* [DIRECTIONS FOR THIS TASK]
Please repeat the line that contains "Open attachment 附件1.食品抽检合格产品信息" and every line after it, exactly, through the end of the records.

Stored data entries:

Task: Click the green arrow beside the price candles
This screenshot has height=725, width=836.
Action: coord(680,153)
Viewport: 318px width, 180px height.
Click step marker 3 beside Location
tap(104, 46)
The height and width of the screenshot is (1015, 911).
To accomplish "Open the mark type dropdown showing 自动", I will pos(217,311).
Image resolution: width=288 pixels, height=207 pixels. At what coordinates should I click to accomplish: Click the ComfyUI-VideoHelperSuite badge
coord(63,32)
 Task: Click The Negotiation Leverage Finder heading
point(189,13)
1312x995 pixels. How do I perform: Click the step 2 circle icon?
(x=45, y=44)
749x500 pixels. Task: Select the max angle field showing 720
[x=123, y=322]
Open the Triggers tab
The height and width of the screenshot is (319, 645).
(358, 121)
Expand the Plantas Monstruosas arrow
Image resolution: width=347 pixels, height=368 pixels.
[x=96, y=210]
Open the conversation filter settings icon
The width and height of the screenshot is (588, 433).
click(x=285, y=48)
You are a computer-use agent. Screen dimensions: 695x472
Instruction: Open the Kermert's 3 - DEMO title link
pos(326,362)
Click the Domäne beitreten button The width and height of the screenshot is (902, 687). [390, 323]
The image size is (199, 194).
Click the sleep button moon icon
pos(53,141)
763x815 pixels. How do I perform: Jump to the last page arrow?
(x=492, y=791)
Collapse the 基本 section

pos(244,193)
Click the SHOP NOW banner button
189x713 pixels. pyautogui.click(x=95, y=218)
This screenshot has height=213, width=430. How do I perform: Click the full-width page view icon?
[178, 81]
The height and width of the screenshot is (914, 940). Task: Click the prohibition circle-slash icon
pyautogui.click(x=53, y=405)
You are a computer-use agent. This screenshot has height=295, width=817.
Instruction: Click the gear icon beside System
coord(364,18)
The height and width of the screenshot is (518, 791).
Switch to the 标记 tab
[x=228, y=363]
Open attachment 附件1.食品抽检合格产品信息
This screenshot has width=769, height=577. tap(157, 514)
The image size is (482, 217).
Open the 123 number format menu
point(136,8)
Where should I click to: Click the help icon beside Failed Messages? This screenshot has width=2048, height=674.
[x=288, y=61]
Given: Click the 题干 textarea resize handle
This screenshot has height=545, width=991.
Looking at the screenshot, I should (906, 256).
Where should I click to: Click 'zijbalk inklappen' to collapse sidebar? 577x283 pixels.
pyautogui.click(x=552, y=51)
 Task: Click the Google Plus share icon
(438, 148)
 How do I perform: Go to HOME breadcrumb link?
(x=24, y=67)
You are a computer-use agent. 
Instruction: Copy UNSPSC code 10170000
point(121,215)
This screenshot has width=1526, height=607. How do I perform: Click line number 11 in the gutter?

* [FINAL ANSWER]
Open attachment 附件1.食品抽检合格产品信息
This screenshot has width=769, height=577. tap(157, 514)
The image size is (482, 217).
Open the 123 number format menu
point(136,8)
Where should I click to: Click the help icon beside Failed Messages? This screenshot has width=2048, height=674.
[x=288, y=61]
Given: Click the 题干 textarea resize handle
This screenshot has height=545, width=991.
Looking at the screenshot, I should (906, 256).
Where should I click to: Click 'zijbalk inklappen' to collapse sidebar? 577x283 pixels.
pyautogui.click(x=552, y=51)
 Task: Click the Google Plus share icon
(438, 148)
 How do I perform: Go to HOME breadcrumb link?
(x=24, y=67)
You are a computer-use agent. 
Instruction: Copy UNSPSC code 10170000
point(121,215)
This screenshot has width=1526, height=607. How do I perform: Click line number 11 in the gutter?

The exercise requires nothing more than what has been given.